珍しい賃金抑制
激しいインフレを伴いながらですが、アメリカの労働者の賃金は大きく伸びています。カリフォルニア州では今年、16ドル(2,544円)だった最低賃金が20ドル(3,180円)に引き上げられました。州内のファーストフード店には既に導入されています。今後、清掃人なども引き上げられる予定です。これに伴い医療従事者の最低賃金は25ドル(約3,975円)に引き上げられる予定でした。影響は42万6千人にのぼります。
アメリカの賃金の高さにあらためてびっくり‼
しかし、この医療従事者の賃金引き上げが延期されました。理由はカリフォルニア州の赤字財政です。全米で最も人口の多いこの州の収入は468億ドル(約7兆4千億円)不足すると見られており(ちなみにカリフォルニアの全体予算は2,979億ドル(およそ47兆4千億円)です)、ニューサム知事は支出の削減に乗り出しているところです。中流家庭の子どもの大学の学費支援1億1千万ドル(おそよ180億円)の削減や、高騰する住宅支援11億ドル(およそ1,800億円)、州立刑務所の大幅な見直しなど削減をしました。また、課税所得が100万ドルを超える企業への臨時増税も行います。ですが、当初削減予定だった貧困家庭への介護費用予算削減は中止するなど、紆余曲折を経て今年の予算案が可決されました。
治安悪化が激しいのに刑務所予算大幅削減するんだね
アメリカにはMedicaid(メディケイド)というものがあります。子供や高齢者、妊婦、一定の要件の家族を介護している者などが入れる低所得者向け医療保険です。カリフォルニア州では3人に1人が利用していると言われています。しかし、このメディケイドを使った診療をしてくれる医師は少なく、低所得者は大きな病気であっても病院を探すのに苦労するか数か月の待機を受け入れざるを得ない状況です。そのため、州政府は医師会にメディケイドの患者を受け入れるよう説得をしています。

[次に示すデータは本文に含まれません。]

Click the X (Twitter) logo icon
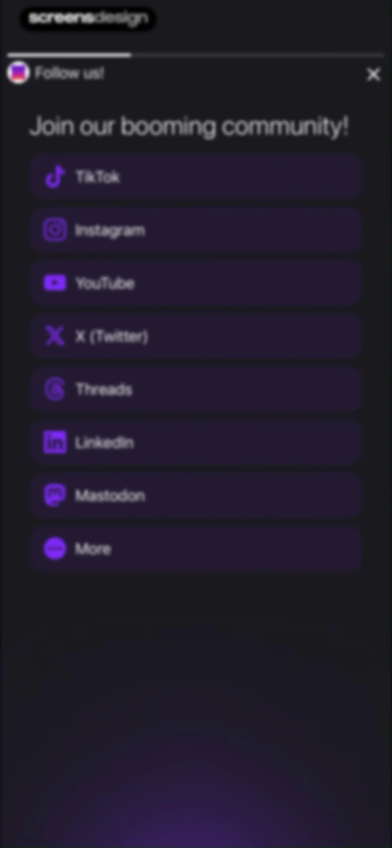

それに対し、医師会はこのメディケイド予算の増額を強く要求しており、昨年、知事は54億ドル(およそ8千6百億円)の予算増額を約束しました。そして州政府は2回にわたって増税に踏み切ったのですが、それでも州の財政は苦しく、メディケイドに回せる予算は少額で、当初より医師に支払われる診療報酬は低いものでした。
業を煮やした医師会は住民投票を呼びかけ、メディケイド予算の増額とメディケイドの患者を診る際の報酬アップを要求して、州知事や議会と対立をしています。
どの国も医師会は強いね
その対立の結果、予算捻出のために、当初アップされる予定だった医療従事者の最低賃金の引上げを凍結しました。最低賃金引き上げには20億ドル(およそ3,2百億円)かかるからです。そして、今年、州政府の見込み収入が3%以上上回った場合、最低賃金引き上げに踏み切ると表明しました。
カリフォルニアの医療従事者の団体と医師会はこの行方を固唾をのんで見守っています。2024年10月か2025年1月には最低賃金の引き上げが行われることが期待されています。
あくまで徹底して収入と支出を見ながら医師と交渉してるんだね
医療と税金の在り方は非常に難しく、センシティブな問題ですが、皆保険制度を持つ日本もレベルは違えど同様の事が起こる可能性もあります。庶民にとっては医療制度が脆弱なアメリカですが、こういった詳細が表に出て、予算を巡って具体的な議論がなされるところは、アメリカの良い面も出ているようにも思いましたがいかがでしょうか?
当ブログにお越しいただきありがとうございました。